**Task to complete:**
What follows are records. Restate all of them word for word.

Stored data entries
····················
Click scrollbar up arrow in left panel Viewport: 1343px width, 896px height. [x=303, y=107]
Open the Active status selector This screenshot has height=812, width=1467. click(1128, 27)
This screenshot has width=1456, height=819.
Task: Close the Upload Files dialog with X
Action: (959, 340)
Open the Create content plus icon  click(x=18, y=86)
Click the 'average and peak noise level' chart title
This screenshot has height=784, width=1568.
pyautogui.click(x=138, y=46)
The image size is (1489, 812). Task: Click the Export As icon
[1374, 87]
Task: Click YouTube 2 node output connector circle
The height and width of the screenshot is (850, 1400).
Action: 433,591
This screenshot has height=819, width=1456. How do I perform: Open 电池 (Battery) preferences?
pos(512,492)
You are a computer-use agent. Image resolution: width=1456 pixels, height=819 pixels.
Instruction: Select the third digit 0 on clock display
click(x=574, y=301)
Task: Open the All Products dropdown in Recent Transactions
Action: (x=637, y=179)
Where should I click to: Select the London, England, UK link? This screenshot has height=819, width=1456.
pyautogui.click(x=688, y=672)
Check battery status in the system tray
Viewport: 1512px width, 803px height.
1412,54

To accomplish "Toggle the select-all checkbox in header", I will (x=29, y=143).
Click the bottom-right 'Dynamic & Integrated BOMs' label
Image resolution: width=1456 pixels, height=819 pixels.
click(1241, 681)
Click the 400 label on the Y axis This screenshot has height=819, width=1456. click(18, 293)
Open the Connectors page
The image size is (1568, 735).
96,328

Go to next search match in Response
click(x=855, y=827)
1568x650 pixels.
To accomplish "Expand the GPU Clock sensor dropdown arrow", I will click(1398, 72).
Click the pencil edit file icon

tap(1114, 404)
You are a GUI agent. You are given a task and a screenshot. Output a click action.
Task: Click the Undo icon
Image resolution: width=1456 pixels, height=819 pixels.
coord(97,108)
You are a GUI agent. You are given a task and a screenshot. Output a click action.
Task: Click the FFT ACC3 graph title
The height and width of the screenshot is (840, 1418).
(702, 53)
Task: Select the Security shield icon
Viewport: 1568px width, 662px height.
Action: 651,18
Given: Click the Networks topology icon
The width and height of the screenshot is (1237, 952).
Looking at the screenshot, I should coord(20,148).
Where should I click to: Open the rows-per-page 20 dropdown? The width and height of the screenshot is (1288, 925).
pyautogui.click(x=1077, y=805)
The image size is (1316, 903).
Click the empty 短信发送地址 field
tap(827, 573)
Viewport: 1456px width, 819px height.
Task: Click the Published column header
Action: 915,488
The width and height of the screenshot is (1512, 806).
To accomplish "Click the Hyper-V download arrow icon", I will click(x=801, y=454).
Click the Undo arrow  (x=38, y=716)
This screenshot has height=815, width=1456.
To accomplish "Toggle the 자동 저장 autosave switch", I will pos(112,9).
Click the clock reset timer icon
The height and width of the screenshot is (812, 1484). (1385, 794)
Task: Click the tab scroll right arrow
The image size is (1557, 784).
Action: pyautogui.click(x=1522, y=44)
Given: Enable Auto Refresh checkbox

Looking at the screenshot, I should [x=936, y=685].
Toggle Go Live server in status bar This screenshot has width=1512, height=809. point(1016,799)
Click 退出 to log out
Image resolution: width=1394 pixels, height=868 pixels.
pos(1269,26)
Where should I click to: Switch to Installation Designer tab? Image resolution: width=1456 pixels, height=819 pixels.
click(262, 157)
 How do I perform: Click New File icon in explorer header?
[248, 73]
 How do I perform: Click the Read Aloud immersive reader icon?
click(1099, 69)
····················
**Solution below:**
Click scrollbar up arrow in left panel Viewport: 1343px width, 896px height. [x=303, y=107]
Open the Active status selector This screenshot has height=812, width=1467. click(1128, 27)
This screenshot has width=1456, height=819.
Task: Close the Upload Files dialog with X
Action: (959, 340)
Open the Create content plus icon  click(x=18, y=86)
Click the 'average and peak noise level' chart title
This screenshot has height=784, width=1568.
pyautogui.click(x=138, y=46)
The image size is (1489, 812). Task: Click the Export As icon
[1374, 87]
Task: Click YouTube 2 node output connector circle
The height and width of the screenshot is (850, 1400).
Action: 433,591
This screenshot has height=819, width=1456. How do I perform: Open 电池 (Battery) preferences?
pos(512,492)
You are a computer-use agent. Image resolution: width=1456 pixels, height=819 pixels.
Instruction: Select the third digit 0 on clock display
click(x=574, y=301)
Task: Open the All Products dropdown in Recent Transactions
Action: (x=637, y=179)
Where should I click to: Select the London, England, UK link? This screenshot has height=819, width=1456.
pyautogui.click(x=688, y=672)
Check battery status in the system tray
Viewport: 1512px width, 803px height.
1412,54

To accomplish "Toggle the select-all checkbox in header", I will (x=29, y=143).
Click the bottom-right 'Dynamic & Integrated BOMs' label
Image resolution: width=1456 pixels, height=819 pixels.
click(1241, 681)
Click the 400 label on the Y axis This screenshot has height=819, width=1456. click(18, 293)
Open the Connectors page
The image size is (1568, 735).
96,328

Go to next search match in Response
click(x=855, y=827)
1568x650 pixels.
To accomplish "Expand the GPU Clock sensor dropdown arrow", I will click(1398, 72).
Click the pencil edit file icon

tap(1114, 404)
You are a GUI agent. You are given a task and a screenshot. Output a click action.
Task: Click the Undo icon
Image resolution: width=1456 pixels, height=819 pixels.
coord(97,108)
You are a GUI agent. You are given a task and a screenshot. Output a click action.
Task: Click the FFT ACC3 graph title
The height and width of the screenshot is (840, 1418).
(702, 53)
Task: Select the Security shield icon
Viewport: 1568px width, 662px height.
Action: 651,18
Given: Click the Networks topology icon
The width and height of the screenshot is (1237, 952).
Looking at the screenshot, I should coord(20,148).
Where should I click to: Open the rows-per-page 20 dropdown? The width and height of the screenshot is (1288, 925).
pyautogui.click(x=1077, y=805)
The image size is (1316, 903).
Click the empty 短信发送地址 field
tap(827, 573)
Viewport: 1456px width, 819px height.
Task: Click the Published column header
Action: 915,488
The width and height of the screenshot is (1512, 806).
To accomplish "Click the Hyper-V download arrow icon", I will click(x=801, y=454).
Click the Undo arrow  (x=38, y=716)
This screenshot has height=815, width=1456.
To accomplish "Toggle the 자동 저장 autosave switch", I will pos(112,9).
Click the clock reset timer icon
The height and width of the screenshot is (812, 1484). (1385, 794)
Task: Click the tab scroll right arrow
The image size is (1557, 784).
Action: pyautogui.click(x=1522, y=44)
Given: Enable Auto Refresh checkbox

Looking at the screenshot, I should [x=936, y=685].
Toggle Go Live server in status bar This screenshot has width=1512, height=809. point(1016,799)
Click 退出 to log out
Image resolution: width=1394 pixels, height=868 pixels.
pos(1269,26)
Where should I click to: Switch to Installation Designer tab? Image resolution: width=1456 pixels, height=819 pixels.
click(262, 157)
 How do I perform: Click New File icon in explorer header?
[248, 73]
 How do I perform: Click the Read Aloud immersive reader icon?
click(1099, 69)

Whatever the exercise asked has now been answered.